Thus Strauss’ tone poem is a 50-minute musical Imax escapade, bounding along babbling brooks, spraying waterfalls, flowery meadows, thickets and brush. It paints--in tone--the sunrise, a momentous storm, sunset and night. It is a massive score for massive orchestra in which the strings fight eight horns, four trumpets, four trombones, two tubas, multiple winds, much percussion and an organ. Strauss wrote it in Germany in 1915; it is for the conductor to decide whether it was written as an escape from war or a paean to conquering heroes.

Webern’s Variations is the opposite in every way imaginable, a seventh as long as “An Alpine Symphony” and at least that much subtler, that much quieter and less predictable. Written in Vienna in 1940, it avoids the swirl of world events, losing itself in a stark four-note motive that is transferred from individual instrument to instrument, but never twice exactly the same. Everything in Webern is compressed, seeing the small in the large, the tree in the leaf. One listens to Webern in slow motion. One listens to Strauss at his most grandiose in leisure.

We may understand the relativity of time intellectually, but we don’t easily experience it as listeners. Nor did the Philharmonic comfortably reproduce it as players. The Webern sounded like personal moments from soloists in the orchestra intent on expressing their fragments but not on responding to what they heard from others. Abbado pushed with blunt forward motion, holding the music together but not appreciating its teeming life underneath--this is the mountain viewed from an SUV. The profound gradations of dynamics were only approximate. The performance sounded under-prepared.

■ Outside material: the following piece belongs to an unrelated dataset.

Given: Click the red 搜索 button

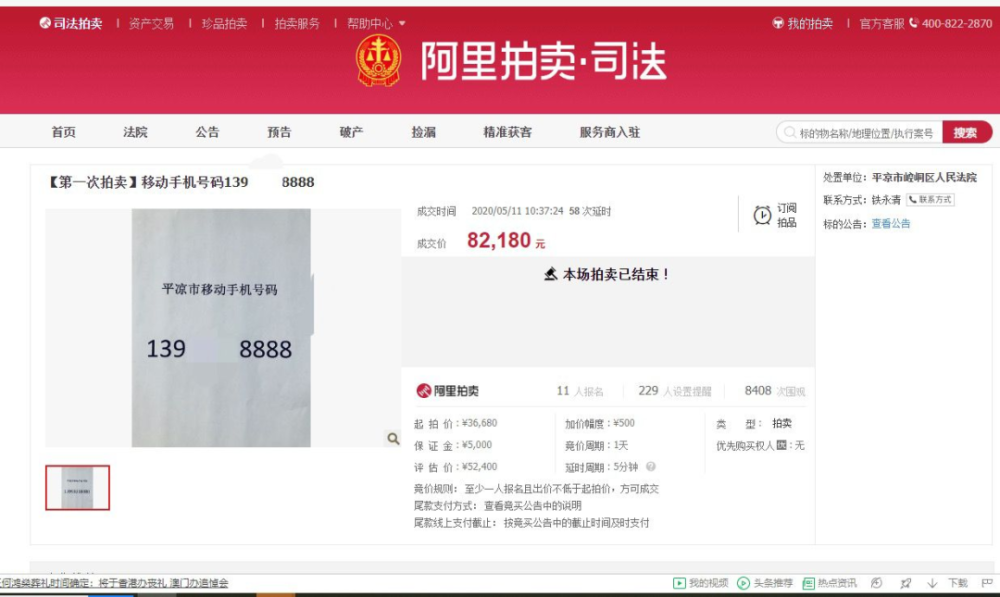Looking at the screenshot, I should [x=966, y=133].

The Strauss was equally pushed forward and blunt, the SUV here practically tearing up the mountain. Abbado has fine organizational skills, and he held tight onto a score that wants to burst the seams at practically any moment. But the Philharmonic sounded uncharacteristically steely, despite some impressive brass playing.

In between Webern and Strauss came the relaxation of relatively early Mozart, with the Violin Concerto No. 4. Cho-Liang Lin replaced the scheduled soloists, Pamela Frank, who has been sidelined by a hand injury. Abbado’s Mozart is on the big side, sharply etched but slightly too large for Lin, who is an elegant, straightforward player. So if the violinist’s tone turned slightly hard, that may have been in compensation. Still, it was Lin (the new head of La Jolla Chamber Music’s summer festival) who, in making Mozart bloom, brought us closest to nature.